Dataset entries

+++

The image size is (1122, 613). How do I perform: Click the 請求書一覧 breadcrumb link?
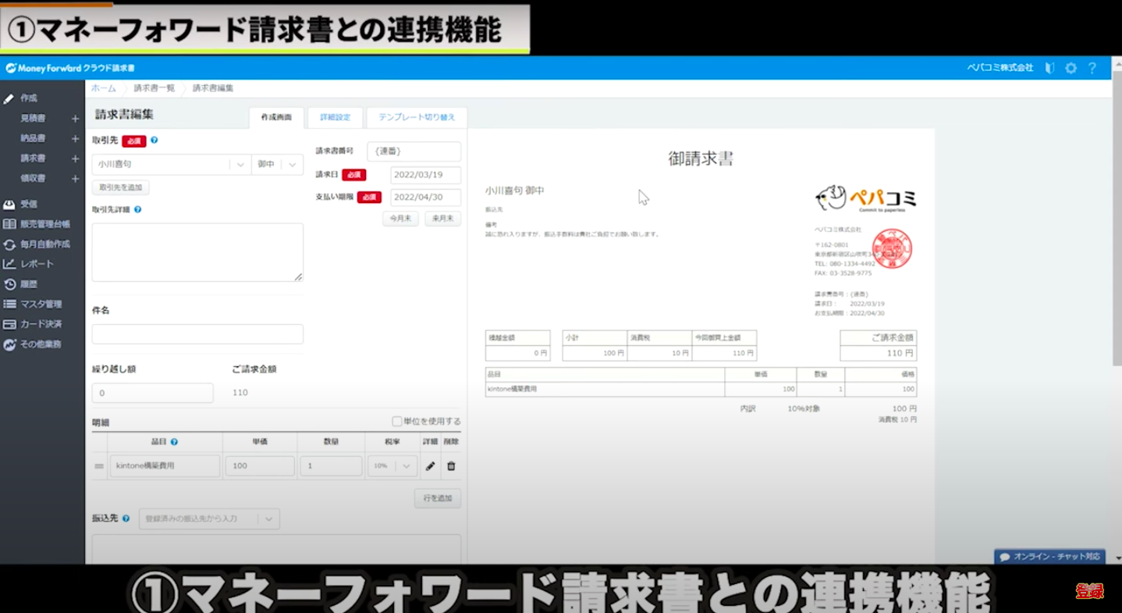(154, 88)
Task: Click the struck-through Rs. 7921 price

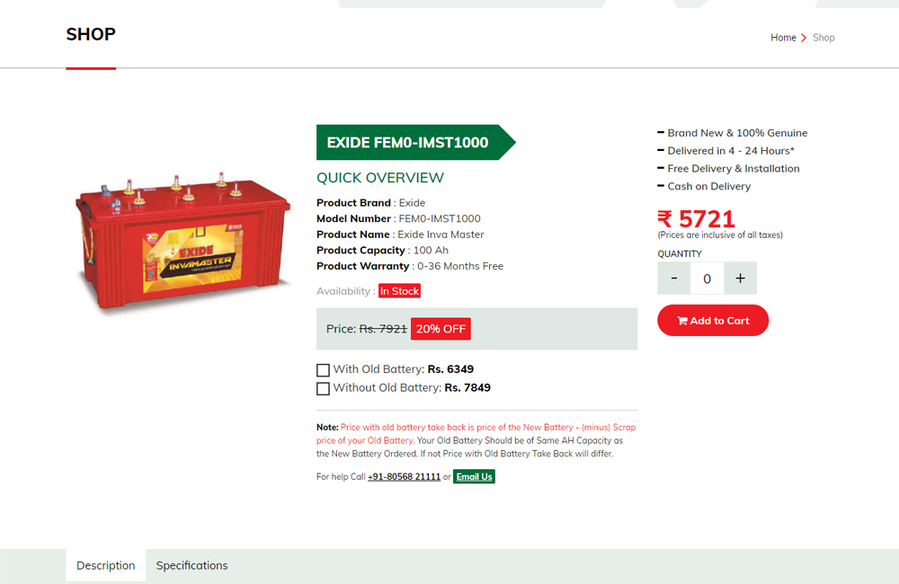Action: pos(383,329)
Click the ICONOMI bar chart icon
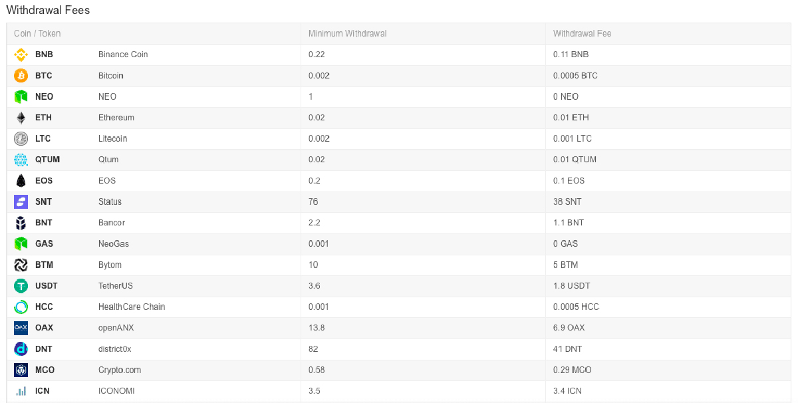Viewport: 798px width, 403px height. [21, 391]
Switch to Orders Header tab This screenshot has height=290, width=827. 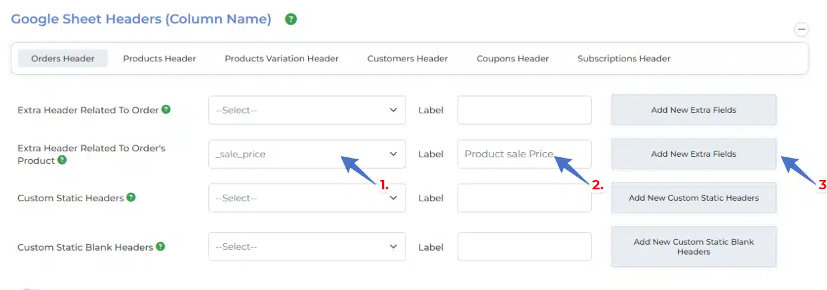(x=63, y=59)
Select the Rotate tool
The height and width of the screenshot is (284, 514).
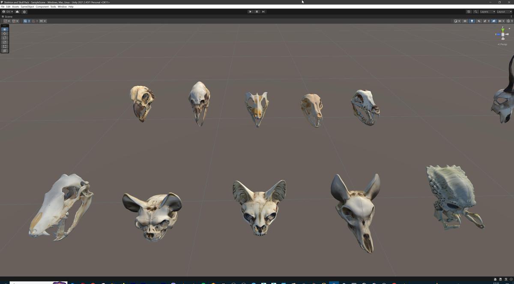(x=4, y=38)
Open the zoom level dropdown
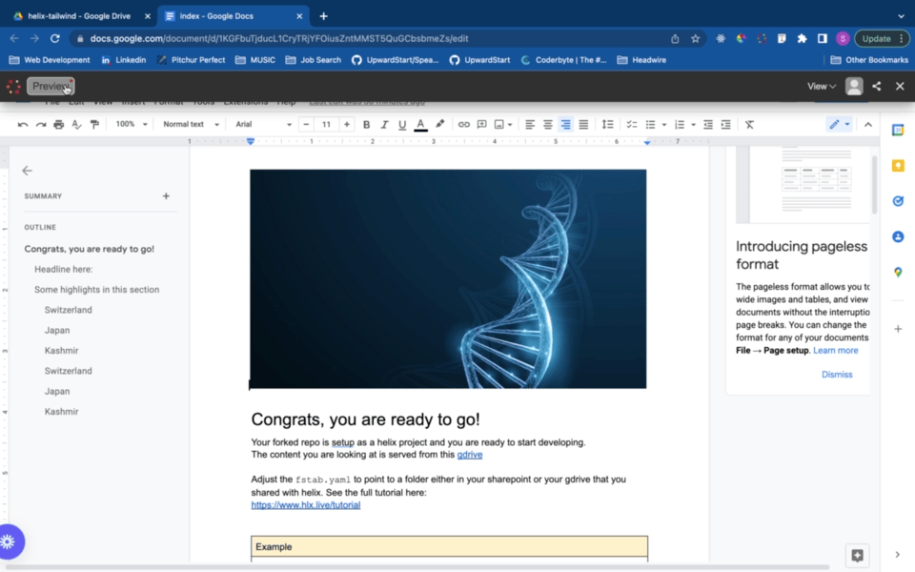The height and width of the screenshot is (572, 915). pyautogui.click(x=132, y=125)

+++

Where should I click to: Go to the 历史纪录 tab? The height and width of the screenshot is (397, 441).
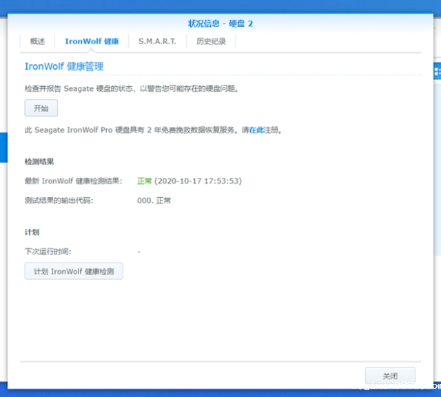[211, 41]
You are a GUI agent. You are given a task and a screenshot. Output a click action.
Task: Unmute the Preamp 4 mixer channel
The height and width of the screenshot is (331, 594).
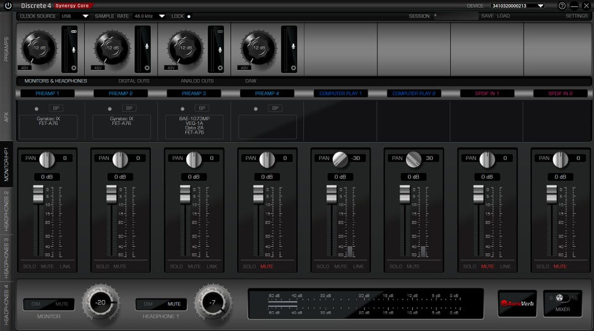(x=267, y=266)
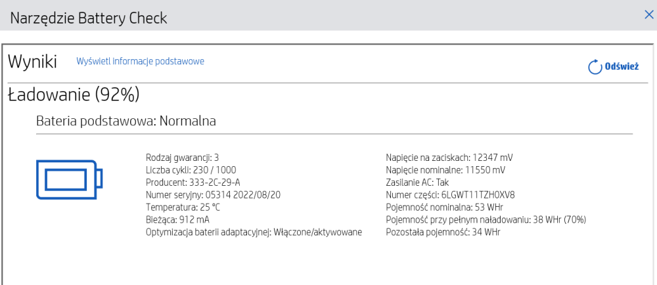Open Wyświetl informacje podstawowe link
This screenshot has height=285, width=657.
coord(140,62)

+++

** About this exercise **
Look above and copy only the lines from the one holding "Where should I" to the one holding "Task: Unmute the Preamp 4 mixer channel", both included, exactly, minus the pictures.

** Result **
Where should I click to: Go to the 历史纪录 tab? The height and width of the screenshot is (397, 441).
[211, 41]
You are a GUI agent. You are given a task and a screenshot. Output a click action.
Task: Unmute the Preamp 4 mixer channel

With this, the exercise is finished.